Arise - (Webster's 1828 Dictionary)
ARI'SE, v.i. s as z pret. arose; pp. arisen; Heb.
1. To ascend, mount up or move to a higher place; as, vapors arise from humid places.
2. To emerge from below the horizon; as, the sun or a star arises or rises.
3. To get out of bed; to leave the place or state of rest; or to leave a sitting or lying posture.
The king arose early and went to the den. Dan 6.
4. To begin; to spring up; to originate.
A persecution arose about Stephen. Acts 11.
5. To revive from death; to leave the grave.

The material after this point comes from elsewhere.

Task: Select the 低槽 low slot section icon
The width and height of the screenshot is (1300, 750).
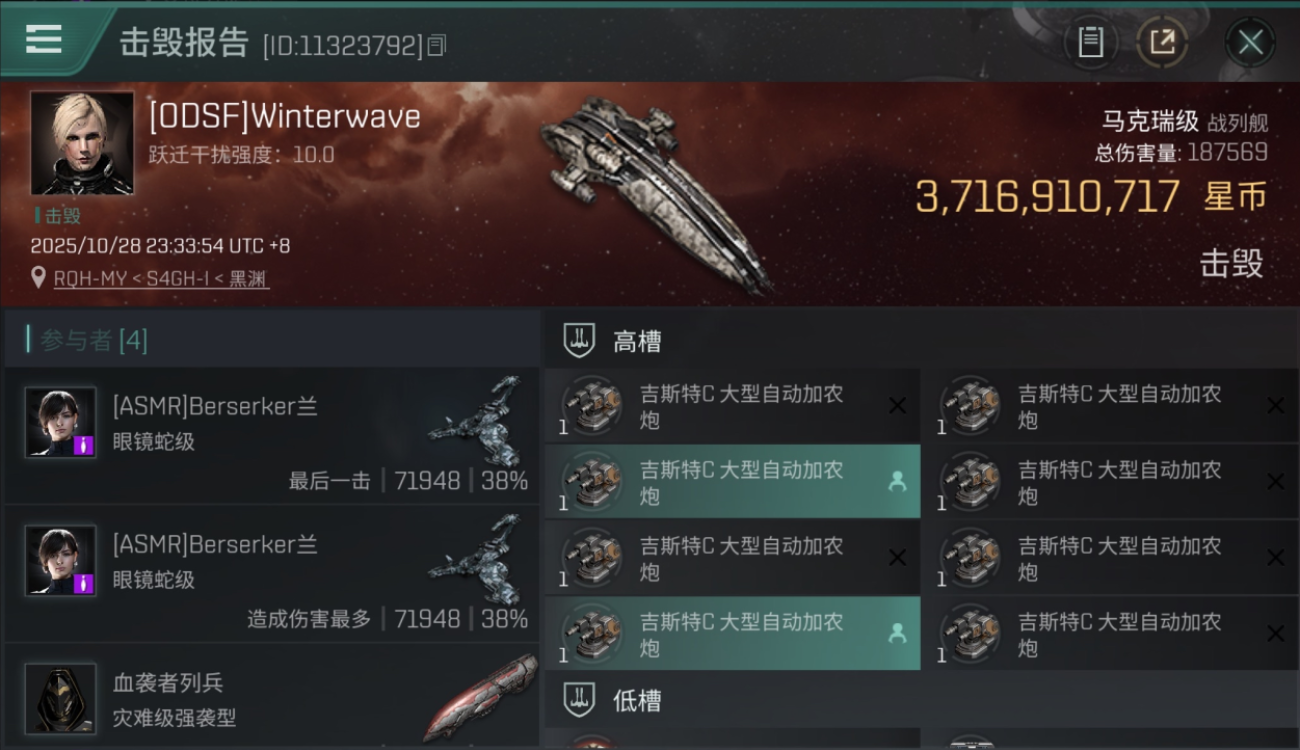Action: point(579,699)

Many bodies of saints arose. Math. 27.
Figuratively, to wake from a state of sin and stupidity; to repent.
Arise from the dead, and Christ shall give thee life.
6. To begin to act; to exert power; to move from a state of inaction.
7. To appear, or become known; to become visible, sensible or operative.
To you shall the sun of righteousness arise. Math. 4.
8. To be put in motion; to swell or be agitated; as, the waves arose.
9. To be excited or provoked; as, the wrath of the king shall arise.
10. To emerge from poverty, depression or distress.
By whom shall Jacob arise? for he is small. Amos 7.
11. To appear in a particular character; to enter upon an office.
There arose a new king who knew not Joseph. Exo 1.
12. To begin sedition, insurrection, or mutiny; as, the men arose, or rose upon their officers.
13. To invade, assault or begin hostility; followed by against.
When he arose against me, I caught him by the beard.
1 Sam 17.
In this sense, the word against really belongs to the verb, and is necessary to give it this meaning. [See Rise, another form of this verb, which has the same signification, and is more generally used in popular language.]